図1はこの発明の実施の形態1による高圧の回転電機の固定子コイルエンド構造を示す断面図である。固定子コイルは珪素鋼板を回転軸方向に積層したコア(図示せず)に挿入された部分と端部のコアから外れた部分からなる。このコアからはずれた部分をコイルエンド部と称し、端部方向をコイルエンド方向と称している。
【0025】
図1において1はコイル導体、2は含浸可能な主絶縁層で、絶縁のためにコイル導体1の外周にマイカテープを巻回して構成されている。3は低抵抗コロナシールド層、4は非線形抵抗特性を有する電界緩和層、5は半導電層、7は非線形抵抗材料からなる放電防止部材である内部電界緩和層、6は主絶縁層2と同じく含浸可能なシールド絶縁層で、半導電層5と内部電界緩和層7の外周にマイカテープを巻回して構成されている。
【0026】
以下、このような構成の高圧回転電機の固定子コイルの製造方法について説明する。まず、コイル導体1に例えば集成マイカからなるマイカシートに、補強材としてガラスクロスを張り合わせたマイカテープを複数回巻き付け、主絶縁層2を形成する。その上に表面抵抗率が102Ω程度の半導電性を有するシートあるいはテープからなる半導電層5を後述する低抵抗コロナシールド層3と電界緩和層4の重なり部からコア側に入り込んだ位置から低抵抗コロナシールド層3の端部からコイルエンド側に30mmの位置まで巻き付ける。
【0027】
そして、電界に対し非線形抵抗特性(0.3kV/mmで1010Ω、0.5kV/mmで109Ω程度)を有し、かつ0.3〜0.7kV/mmの電界範囲において、後述する電界緩和層4の表面抵抗率よりも同等以上の表面抵抗率を有する材料からなる内部電界緩和層7を、半導電層5のコイルエンド側端部に重ね、コイルエンド方向に100mm以上の長さで、かつ電界緩和層4のコイルエンド側端部をこえないように設置する。なお、内部電界緩和層7の電界に対する表面抵抗率の傾きと電界緩和層4の電界に対する表面抵抗率の傾きが異なり、上記電界範囲で両者の電界−表面抵抗率特性線がクロスする場合は同等の抵抗率とみなす。
【0028】
さらにそれら全体を覆うようにマイカテープを複数回巻き付け、シールド絶縁層6を形成する。この時、次式で決まる分圧比は15%とする。

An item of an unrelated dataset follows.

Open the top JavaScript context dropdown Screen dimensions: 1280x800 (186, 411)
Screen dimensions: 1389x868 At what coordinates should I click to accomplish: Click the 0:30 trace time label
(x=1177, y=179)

分圧比 = シールド絶縁層6の厚さ÷(シールド絶縁層6の厚さ+主絶縁層2の厚さ)
【0029】
その後、全体を例えばエポキシ樹脂を用いて含浸し重合、そしてプレス整形し、その上に低抵抗コロナシールド層3とこの低抵抗コロナシールド層3のコイルエンド側端部に重ねて電界緩和層4を設け、固定子コイルを構成したものである。
【0030】
次にその作用効果について説明する。図2は従来例とこの実施の形態1の固定子コイルのコイル導体1に商用周波の交流電圧を印加した場合の、低抵抗コロナシールド層3先端部からコイルエンド側に延長した半導電層5とその延長上の各点における電位分布である。ただし、横軸は低抵抗コロナシールド層3の先端部を0として、先端部からコイルエンド方向への位置を示している。なお、点Aは半導電層5のコイルエンド側端部の位置を示している。縦軸はコイル導体1に印加した電圧のピーク値を100%とした相対値を示している。
【0031】
図2から半導電層5を設けている間(0から点Aまで)は従来例、この実施の形態共にほぼ電位一定で、分圧比によって決まる値となっているが、半導電層5先端部では従来例の場合、電位が急に立ち上がっているのに対し、この実施の形態の場合は非線形抵抗部があることにより、ある電位傾斜を持って緩やかに上昇し、100%電位に達している。よって、この実施の形態の場合、半導電層5先端部に電界が集中しないため、半導電層5先端部での部分放電の発生を抑制できる。
【0032】
また、図3は従来例とこの実施の形態1の固定子コイルのコイル導体1に商用周波の交流電圧を印加した場合の低抵抗コロナシールド層3先端部からコイルエンド側に延長した点における固定子コイル表面のジュール損密度を示す。ただし、横軸は低抵抗コロナシールド層3の先端部を0として、先端部からコイルエンド方向への位置を示す。また、点Aは半導電層5先端の位置を示し、縦軸は従来例を100%とした場合の相対比である。
【0033】
図3から低抵抗コロナシールド層3先端部(X=0)において、従来例に比較してこの実施の形態の場合、ジュール損密度が大きく低下しており、電界緩和層4における損失を小さくし、温度上昇を抑制し、電界緩和層4での沿面放電を防止できる。
【0034】
また、図4はこの実施の形態1において、内部電界緩和層7の長さを変えた固定子コイルに商用周波の交流電圧を印加した場合の、印加電圧がピーク時の電位分布を示す。ただし、横軸は低抵抗コロナシールド層3の先端部を0として、先端部からコイルエンド方向への位置を示す。また、点Aは半導電層5先端の位置を示し、縦軸は隣接ポイント間の電位差である。
【0035】
図4から、内部電界緩和層7の長さが50〜80mmの場合には、図中のSで示されるように電位が急変する点が生じ、電界緩和が十分できていないが、100mm以上設置した場合には、殆ど電位の変化はなく、電界緩和されている。よって、内部電界緩和層7を100mm以上設置することで、電界緩和が可能である。
【0036】
さらに、半導電層5と内部電界緩和層7の上をシールド絶縁層6で覆うことで、主絶縁層2の絶縁性能を低下させない。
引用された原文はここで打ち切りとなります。